State-of-the-art brain scans performed on U.S. diplomats who became ill after working in Cuba show baffling differences in the victims, who claim they developed symptoms similar to those of a concussion, a finding that increases the mystery of what could have happened to them, says a recent study.
The brains of the diplomats have less white matter than those of a group of healthy people used as a reference, experts say. They also detected other structural differences.
Although experts anticipated alterations in the cerebellum (in the inferior part of the brain) due to the symptoms reported by diplomats―problems of balance, insomnia, difficulty concentrating and migraines―they found common patterns in the tissues that link a region of the brain to another.
Ragini Verma, an expert in brain tomography at the University of Pennsylvania and the lead author of the study, said the conditions she saw are different from any other she has seen in atrophied or injured brains.
“It’s very strange, it’s a true medical mystery,” said the specialist.
Dr. Randel Swanson, co-author of the article, said that “there is no doubt that something happened” but that the CAT scans failed to clarify it.
An expert not related to the study, University of Edinburgh neurologist Jon Stone, said that the scans do not confirm damage to the brain or show that the discrepancies between the brains are due to the incidents the diplomats experienced in Cuba.
Cuba has denied that it was an attack, but the episode has strained relations with the United States.
The results were published this Tuesday in the Journal of the American Medical Association. An editorial that accompanies the article says that the study could help understand the reported symptoms, but the reasons for the differences between the brains are not clear.
A State Department press release said that it is aware of the study and was grateful for any discussion of the medical community on this complex issue, adding that the Department’s top priority remains the safety and welfare of its staff.
Between late 2016 and May 2018, several U.S. and Canadian diplomats in Havana complained about health problems of unknown causes. An official U.S. estimate placed the number of affected U.S. people at 26.
Some reported hearing high-frequency sounds like crickets even when they were in their homes or hotel rooms, which led to suspicions that it was a sonic attack.
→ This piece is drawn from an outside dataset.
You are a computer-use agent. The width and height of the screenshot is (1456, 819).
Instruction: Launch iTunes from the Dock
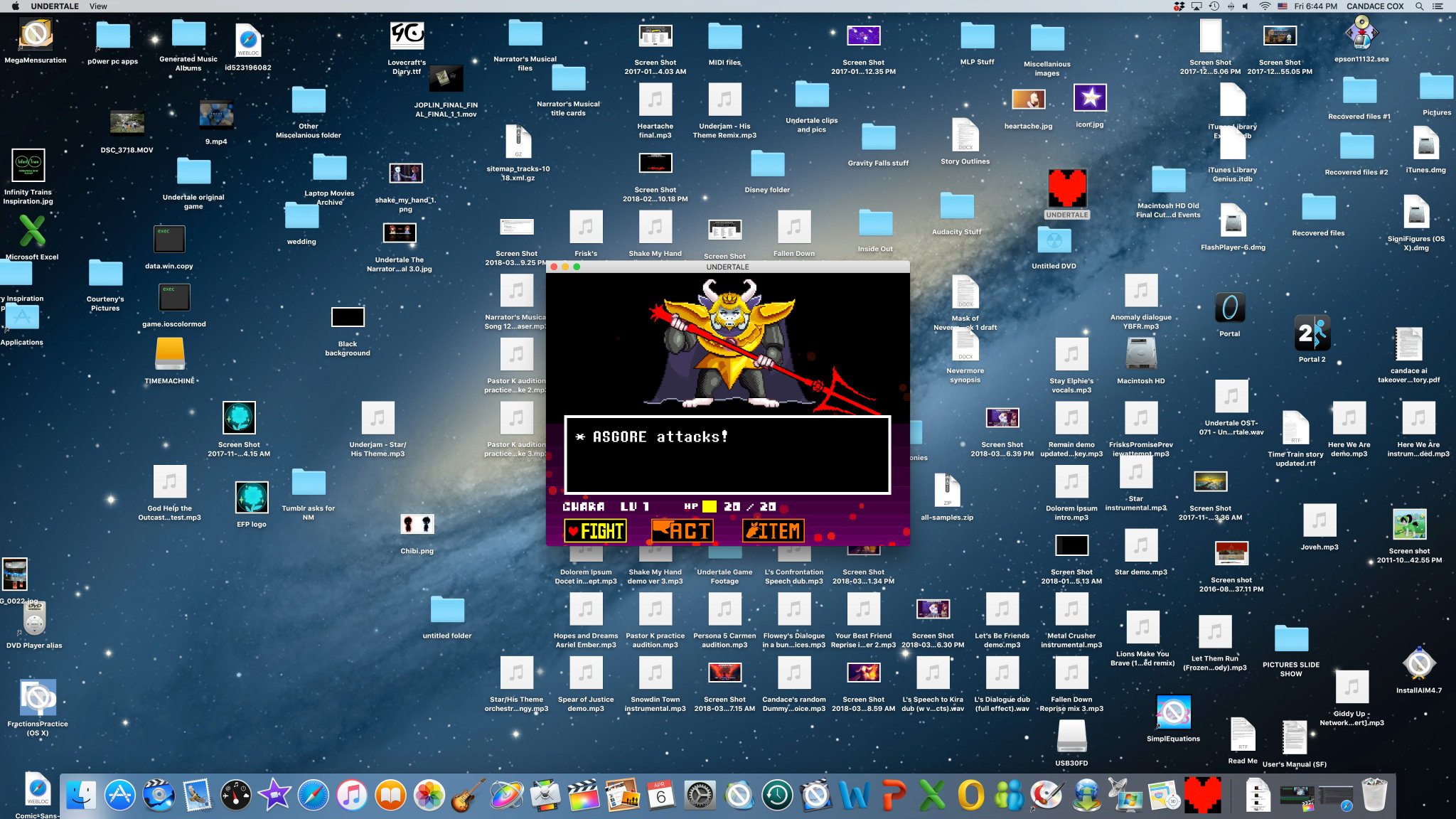352,796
The Associated Press investigated and found that a preliminary FBI report found no evidence that the damage was caused by sound waves.
Dozens of U.S. diplomats, family members and other employees asked to be tested. The new study covers 40 of them who were examined at the University of Pennsylvania.
The most advanced CAT scans, with magnetic resonance imaging, found discrepancies in the brains of diplomats compared to the brains of 48 similar healthy people, both in age and ethnicity.